A European Green Bond Standard (EUGBS) and benchmarking criteria for climate and ESG investments will also help drive up standards.
But it’s the EU taxonomy classification system, which defines environmentally sustainable economic activities for companies, investors and policymakers, which will be crucial to the success of this framework. Launched in 2020 for companies, investors and policymakers, ‘it should create security for investors, protect private investors from greenwashing, help companies to become more climate-friendly, mitigate market fragmentation and help shift investments where they are most needed,’ according to the European Commission, and is already replacing the voluntary guidelines known as the Green Loan Principles. But the gap between current practices in the finance sector and the taxonomy is huge, with a lack of both sustainability skills and data, so a bumpy ride is likely early in this transition.
There’s also intense debate over whether asset classes that provide partial sustainability improvement should be included in the EU’s taxonomy. For example, nuclear power is decidedly low-carbon but has unresolved fuel cycle and other concerns, and there are calls to include natural gas with CCS potential. Whatever the merits, their inclusion in the green taxonomy could damage ESG credibility and market unity, the very systemic risks that the taxonomy is intended to avoid. This has prompted legal threats from EU Member States.
The UK was heavily involved in the taxonomy prior to Brexit, and now pursues a parallel approach to sustainable investment, with the City of London a global pioneer. In 2021, the UK became the first G20 country to mandate TCFD-aligned reporting in companies and financial institutions, and is to give them a fiduciary duty to have regard to climate risk in decision-making.
Speaking at COP26, Nikhil Rathi, CEO of the UK’s FCA, noted that the government’s Roadmap to Sustainable Investing, published in October, ‘clarified that proposed new whole-of-economy Sustainability Disclosure Requirements will build on the UK’s roll-out of TCFD’ and confirmed ISSB standards are to form the backbone of corporate reporting in the framework.
Rathi said ‘we can’t let this greenwashing persist and risk the flow of much-needed capital to help secure our futures’. He added this was why he is prioritising regulation of ESG issues, had put chairs of fund managers on notice that they ‘need to do a better job to justify and evidence their products’ ESG credentials’ and why the FCA will be challenging companies as they submit funds for authorisation.
“We can’t let this greenwashing persist and risk the flow of much-needed capital to help secure our futures
Nikhil Rathi, CEO, UK Financial Conduct Authority
Josie Murdoch is Senior Policy Officer at UK green business NGO Aldersgate Group.
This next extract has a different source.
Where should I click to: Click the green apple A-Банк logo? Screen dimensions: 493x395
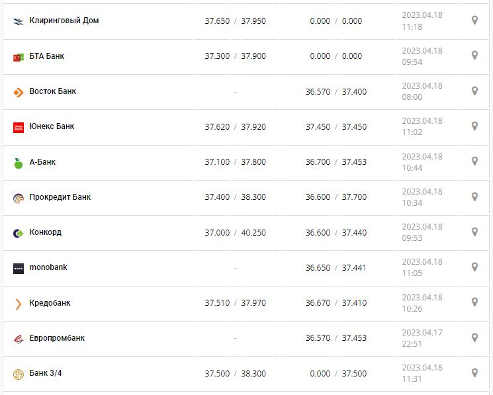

She welcomes new policies on sustainable finance that ‘will increase standardisation of reporting and availability of data around climate-related financial risk, both of which will help tackle greenwashing and make it easier for investors to understand the level of risk involved in a company’s operations’, along with transition plans.
But Murdoch also points out that UK policies such as the Sustainability Disclosure Requirements and the UK Green Taxonomy need to be aligned with international policies such as the EU’s Sustainable Finance Disclosure Regulation (SFDR), the EU Green Taxonomy and Paris Agreement rulebook ‘to reduce [the] reporting burden and make it easier for investors to compare risks and strategies across jurisdictions’.
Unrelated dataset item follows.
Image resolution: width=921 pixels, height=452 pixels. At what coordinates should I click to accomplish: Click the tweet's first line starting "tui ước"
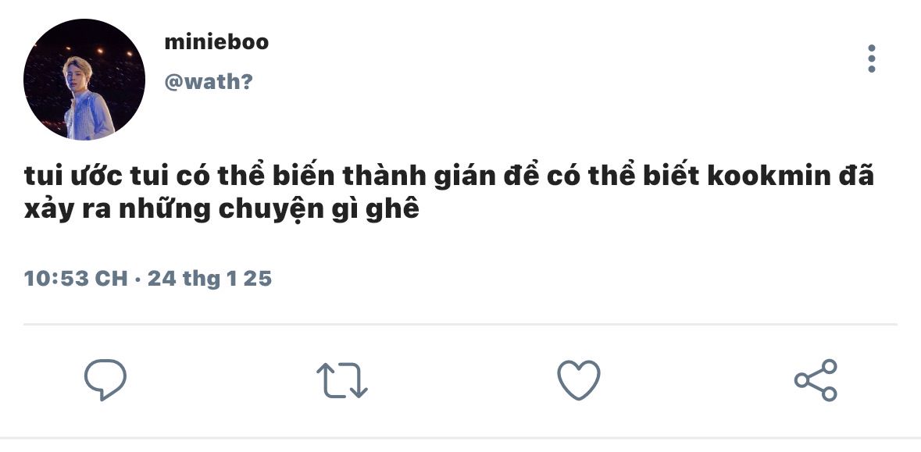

“[New policies on sustainable finance] will increase standardisation of reporting and availability of data around climate-related financial risk
Josie Murdoch, Senior Policy Officer, Aldersgate Group
The role of lawyers
These are of course all areas where corporate lawyers are increasingly engaged, with IBA members again playing key roles. Lawyers need a clearer definition of greenwash and of sustainability, and more standardisation to operate successfully for clients and in the public interest.
Roberto Randazzo is External Communications Officer on the IBA Business Human Rights Committee and a partner with Legance Avvocati Associati in Milan, with a particular interest in ESG, impact and sustainability. He is the outgoing President of esela – the global legal network for social impact.
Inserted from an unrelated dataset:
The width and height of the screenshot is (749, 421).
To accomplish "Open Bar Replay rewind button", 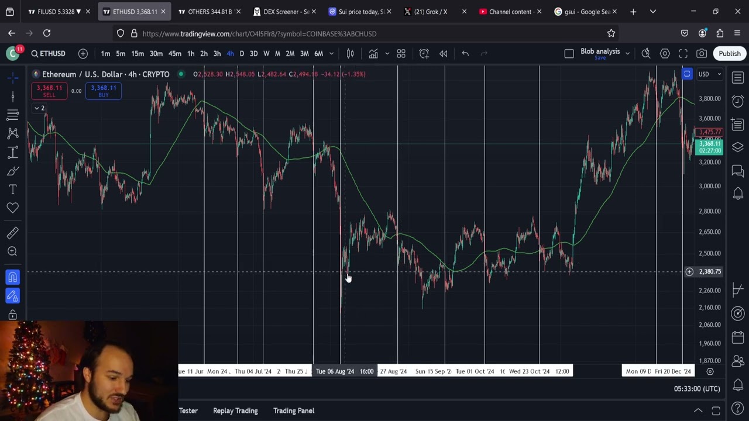I will 444,54.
Randazzo is a firm supporter of stronger corporate legal frameworks moving beyond ‘soft law’ to protect the ESG economy. ‘We need rules and we need protection of this ecosystem in order to avoid greenwash […] the risk to avoid is another bubble for financial investors.’
“We need rules and we need protection of this ecosystem in order to avoid greenwash […] the risk to avoid is another bubble for financial investors
Roberto Randazzo, External Communications Officer, IBA Business Human Rights Committee
Currently he considers ‘we’re on the way, working towards a clearer system of KPIs, measurement tools, but it’s not complete at present’. With so many different tools available, there’s ‘confusion, [a] lack of transparency and [a] lack of standardisation,’ he says. Randazzo adds that ‘we have to move from a passive approach to a positive approach,’ one linked to a more strategic vision for investment and that’s based on access to relevant data, KPIs, ESG or impact results, rather than merely generating reports.
Randazzo believes the emerging ESG and impact economy in the EU must be built on three pillars. The first covers financial investors, based on the Non-Financial Reporting Directive 2014/95 (which will be amended by the upcoming Corporate Sustainability Reporting Directive) and the SFDR.
The SFDR ‘was the turning point for investors and financial operators’ who must explain their sustainability using clear ESG metrics, KPIs, or declare they are not promoted as having ESG elements or objectives. But he stresses the bar is higher for impact investors than ESG, in that ‘you also have to declare if your investment is aimed at introducing an impact result’.
The second pillar is about sustainable value chains, meaning that companies will have to identify and assess the potential impact on ESG issues in their business relationships (a draft EU Directive on corporate due diligence and accountability was released in March).
'Finally, the EU Sustainable Governance Directive – which is expected by the end of 2021 – will complete the framework setting the rules to better align directors' duties with the interests of shareholders and stakeholders,' says Randazzo.
The three pillars, he says, need a clear taxonomy defining what sustainability is, to be considered as ‘the cornerstone of this whole system in the EU’. Despite considerable progress, he notes ‘the problem today is that we are too much focused on the “E” of ESG with a clear regulatory framework on how to evaluate environmental/green investment, [but there’s] not enough [focus on] “S-social”, and “G-governance”.’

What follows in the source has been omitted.